(Given records)
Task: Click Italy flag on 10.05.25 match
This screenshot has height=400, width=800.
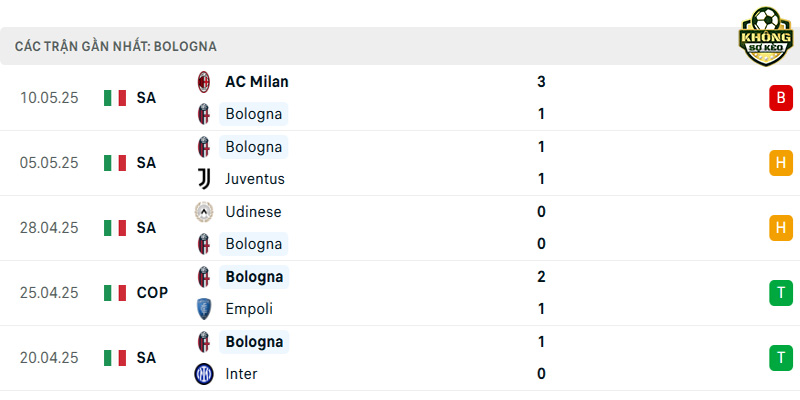Action: click(115, 98)
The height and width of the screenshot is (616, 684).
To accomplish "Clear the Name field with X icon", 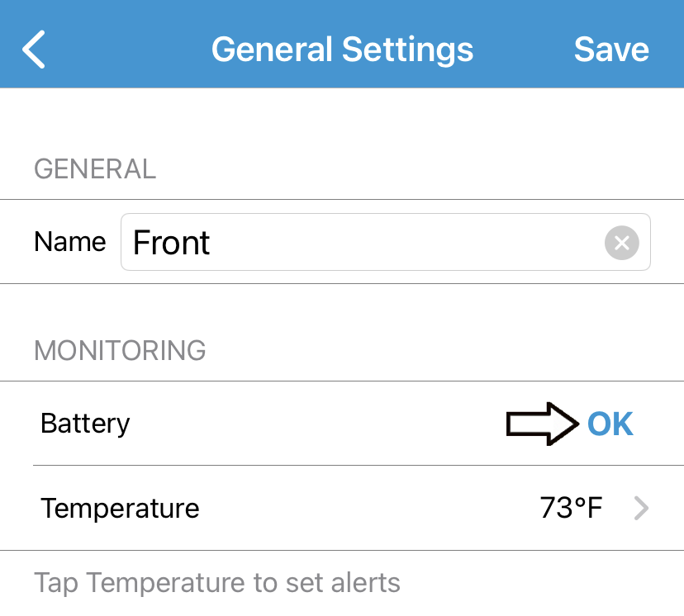I will (621, 243).
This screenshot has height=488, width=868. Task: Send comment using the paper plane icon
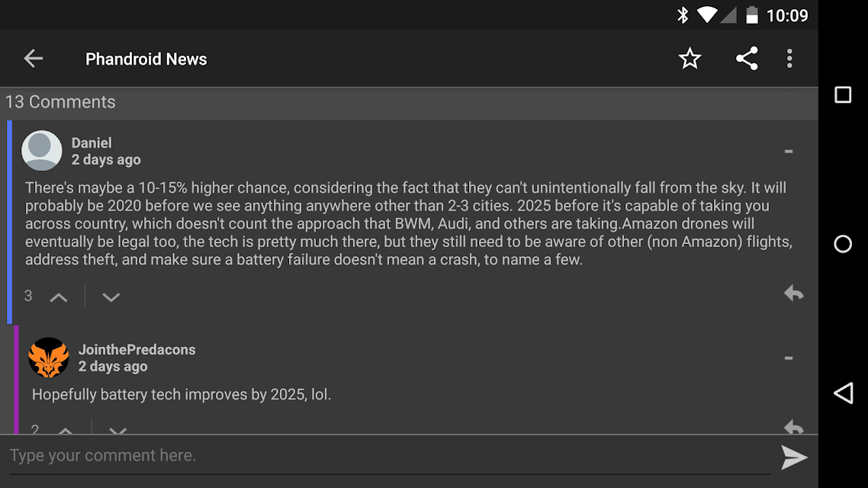coord(794,457)
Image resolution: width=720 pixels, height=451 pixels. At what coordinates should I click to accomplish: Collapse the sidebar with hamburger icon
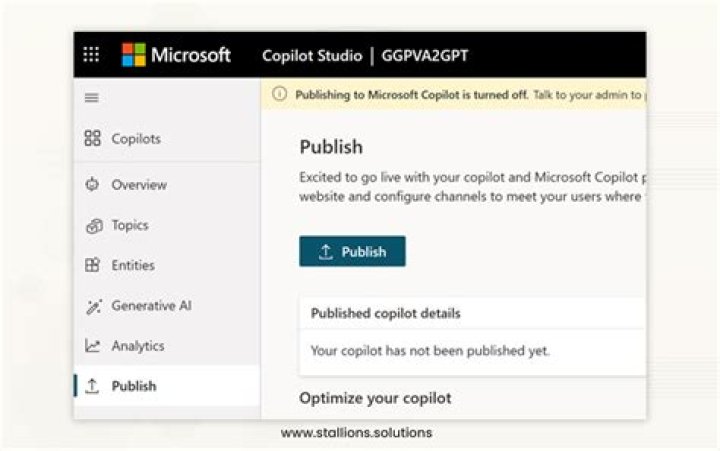92,97
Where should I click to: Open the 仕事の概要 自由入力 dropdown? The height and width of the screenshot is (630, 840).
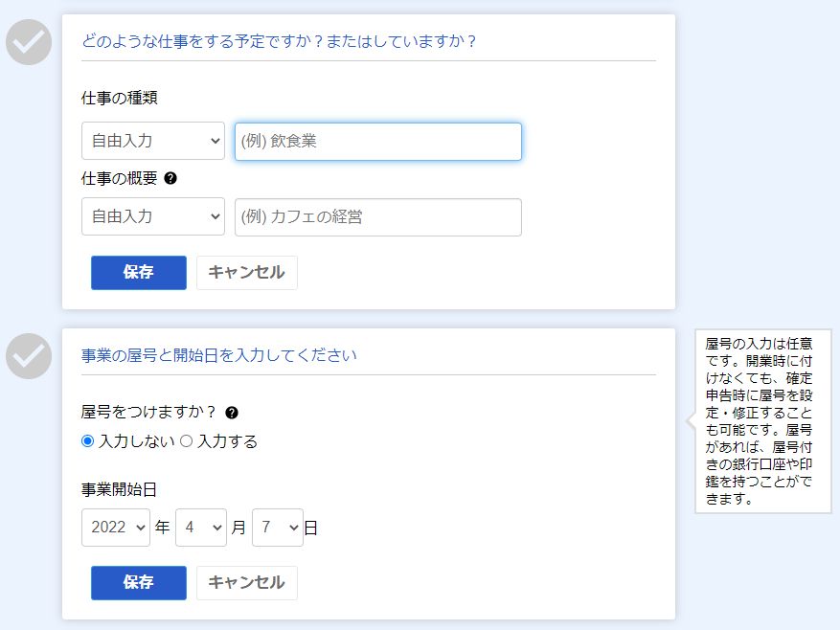point(153,216)
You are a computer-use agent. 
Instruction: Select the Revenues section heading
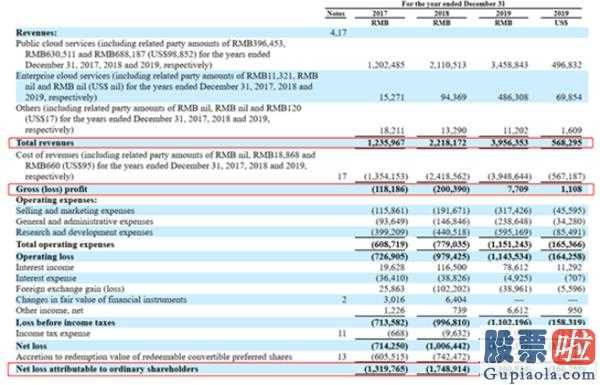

(The problem)
Your answer should consist solely of the lines from the one with "Where should I" through the last line of the entries, restated word for word, with the pictures omitted.

(Written solution)
Where should I click to: Open the 仕事の概要 自由入力 dropdown? The height and width of the screenshot is (630, 840).
point(153,216)
You are a computer-use agent. 
Instruction: Select the Revenues section heading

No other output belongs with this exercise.